# EXERCISE REQUIREMENTS
(a) In the CRC32 discussion, on which architecture does the writer want slice-by-1?
(b) Print everything in the CRC32 discussion from "so I don't have" down to "CRC32_IMPL*)?", word for word.

╭─ PROVIDED PASSAGE

So I guess I want slice-by-1 on m68k. Or

    default CRC32_IMPL_SLICEBY1 if CONFIG_CC_OPTIMIZE_FOR_SIZE

so I don't have to touch all defconfigs? ;-)

BTW, shouldn't all existing defconfigs that enable
CONFIG_CRC32_SLICEBY[48], CONFIG_CRC32_SARWATE, or CRC32_BIT be updated,
as the logic has changed (these symbols are now enabled based on
CRC32_IMPL*)?

Gr{oetje,eeting}s,

                        Geert
Geert Uytterhoeven Jan. 23, 2025, 8:19 a.m. UTC | #6
Hi Eric,

On Thu, Jan 23, 2025 at 9:16 AM Geert Uytterhoeven <geert@linux-m68k.org> wrote:
> On Thu, Jan 23, 2025 at 6:16 AM Eric Biggers <ebiggers@kernel.org> wrote:
> > On Wed, Jan 22, 2025 at 08:13:07PM -0800, Linus Torvalds wrote:
> > > On Sun, 19 Jan 2025 at 14:51, Eric Biggers <ebiggers@kernel.org> wrote:
> > > > - Reorganize the architecture-optimized CRC32 and CRC-T10DIF code to be
> > > >   directly accessible via the library API, instead of requiring the
> > > >   crypto API.  This is much simpler and more efficient.

╰─
╭─ DATA SEGMENT

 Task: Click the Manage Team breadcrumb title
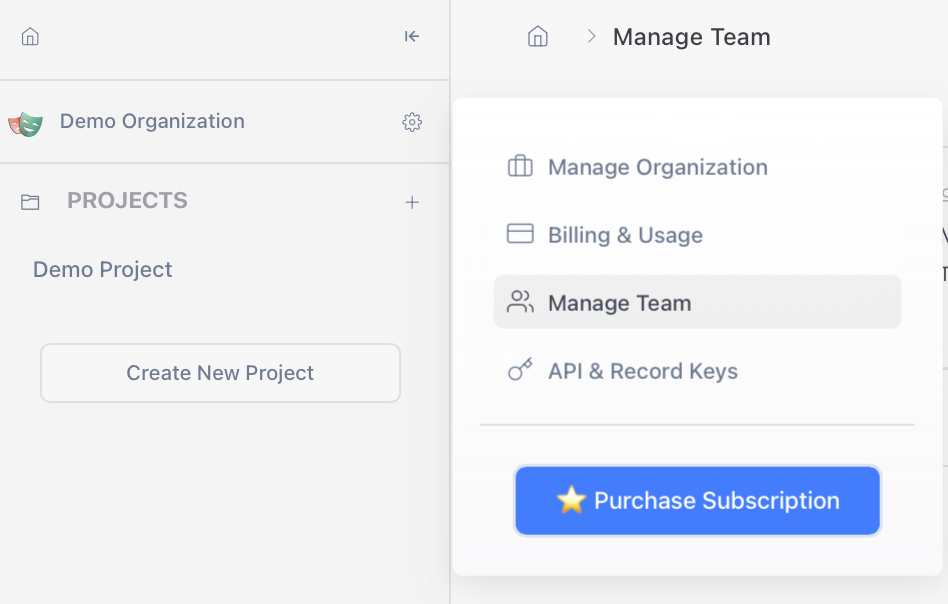(x=691, y=37)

╰─

# SOLUTIONS BY TASK
(a) m68k

(b)
so I don't have to touch all defconfigs? ;-)

BTW, shouldn't all existing defconfigs that enable
CONFIG_CRC32_SLICEBY[48], CONFIG_CRC32_SARWATE, or CRC32_BIT be updated,
as the logic has changed (these symbols are now enabled based on
CRC32_IMPL*)?